Health Minister Yvette D’Ath said the deaths had been of people in their 30s to their 90s.
There are 863 people with COVID-19 in hospital, 47 of whom are in intensive care.
Chief Health Officer Dr John Gerrard said the new COVID-19 deaths included one person in their 30s, who was unvaccinated.
Ms D’Ath also announced a number of changes to essential worker isolation rules.
Essential workers who would normally be required to isolate as close contacts are already allowed to return to work if they test negative and are asymptomatic.
Now, they will be required to undertake a rapid antigen test on days one, two, four and six of their return.
Employers will be required to make those tests available, and the worker’s return must be conditional on agreement between employer and employee.

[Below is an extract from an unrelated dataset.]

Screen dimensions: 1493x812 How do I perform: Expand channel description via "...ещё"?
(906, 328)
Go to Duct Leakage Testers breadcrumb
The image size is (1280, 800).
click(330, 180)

“We want that to be very consultative,” Ms D’Ath said.
The beverage, telecommunications, broadcasting and journalism industries will from tomorrow be included in the essential industries category.
Ms D’Ath also clarified that essential health workers included non-volunteer aged care and disability workers.
Queenslanders have also been told rapid antigen test supply is set to improve in the coming weeks.
They are urged to check social media channels, such as a pharmacy’s Facebook page, before contacting the pharmacy via phone, as employees are struggling with the volume of inquiries.

Peak expected at week’s end

Health authorities have said the Omicron peak is expected towards the end of the coming week, first in the Gold Coast and Brisbane before moving toward the regions.
Queensland has recorded about 250,000 cases so far, but Chief Health Officer Dr John Gerrard has said the real number is likely to be closer to a million due to people self-managing their illness at home.
“We’re not going to be able to tell we’ve reached the peak until we’ve passed it,” Dr Gerrard said today.
He said it would be marked by consecutive days of falling hospitalisation numbers.
“We already know it’s not going to be uniform in Queensland,” he said.
The waiting period between the second vaccine dose and the booster shot will be shortened in Queensland from tomorrow, as the state creeps closer to the 90 per cent double-dose mark.
From Monday, the waiting period for the booster will be cut to three months, in line with jurisdictions such as NSW.
Queensland is currently sitting on an 89.14 per cent double-dose vaccination rate.